エコポイント&スマートグリッド

省エネ家電買い替え促進で有名となったエコポイントとスマートグリッドの動向を追跡し、低炭素社会の将来を展望します。

中国電気自動車メーカーの雄、BYD

2011-09-08 06:41:16 | Weblog
中国の電気自動車メーカー“Small Hundreds”の雄は、08年末世界に先駆けて、量産型プラグインハイブリッドカーを販売し話題になった比亜迪(BYD)です。BYDは、95年に20人の従業員でスタートし、その後、電池生産や携帯電話機生産を経て自動車生産に乗り出し、現在はグループ全体で13万人の従業員を抱える巨大企業に成長しています。
 BYDは広東省深センに本社を置くメーカーで、香港証券取引所に上場しています。
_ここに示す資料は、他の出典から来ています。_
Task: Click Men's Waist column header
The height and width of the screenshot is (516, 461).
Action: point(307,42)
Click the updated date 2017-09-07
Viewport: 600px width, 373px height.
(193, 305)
事業内容は充電池、携帯電話、自動車の製造販売で、リチウムイオン電池生産では世界第2位、中でも携帯電話機用電池生産では世界最大の生産量を誇ります。また、携帯電話機やノートパソコンなどIT製品の部品生産と組み立ても行い、ノキアやモトローラの携帯電話機器のOEMも手掛けています。
 最近では自動車部門の成長が著しく、同社の売り上げの55%を占めるまでになっています。同グループが自動車生産に乗り出したのは03年で、陜西省の西安秦川汽車の倒産時に同社を買収して子会社BYDオートを設立しました。
 BYDオートの販売台数は、広東省に本社を置く主要自動車メーカーの中では、東風日産に次いで第2位。同社の車の販売は低価格車の投入で急増しており、F3という1500ccクラスのセダンを5万7,000元(約75万円)で販売し、月間販売台数が3万台前後という空前の売れ行きをみせています。
 また、得意とする充電式二次電池技術を駆使して、08年末には世界初の量産型プラグインハイブリッド車F3DMを販売し、話題になりました。ただ、F3DMは、官庁や企業向けに少量出荷されただけで、むしろBYDは純粋な電気自動車の開発に注力しています。自社開発した鉄電池(リチウムフェライト電池)を搭載した電気自動車「e6」の販売を09年末に開始しました。BYDの電池技術の開発では、夜間の安価な電気を使って充電し、昼間はこの電池を電源に使用して工場やオフィスを稼働させる実験を進めてきました。鉄電池による充電ロスは7%で、高効率で充電でき、廃棄時の環境負荷が小さく、製造コストも安価な点を強調しています。
 BYDは10年3月、ドイツの自動車王手ダイムラーとエコマーの共同開発に関して協議していくと発表しました。両社は、ダイムラー車をベースに独自ブランドで販売を目指します。合弁会社の設立も検討しており、投資総額は1億ユーロを超える規模です。さらに、高精度の金型製造能力を有する日本の金型大手メーカー、オギハラの館林工場を10年4月に買収するなど、グローバルビジネス展開も活発化させています。
アメリカの著名投資家のウォーレン・バフェットによる投資や創業者の王伝福氏が保有資産で中国一の富豪となるなど、BYDはマスコミにも常に話題を提供しています。今後とも目が離せない存在です。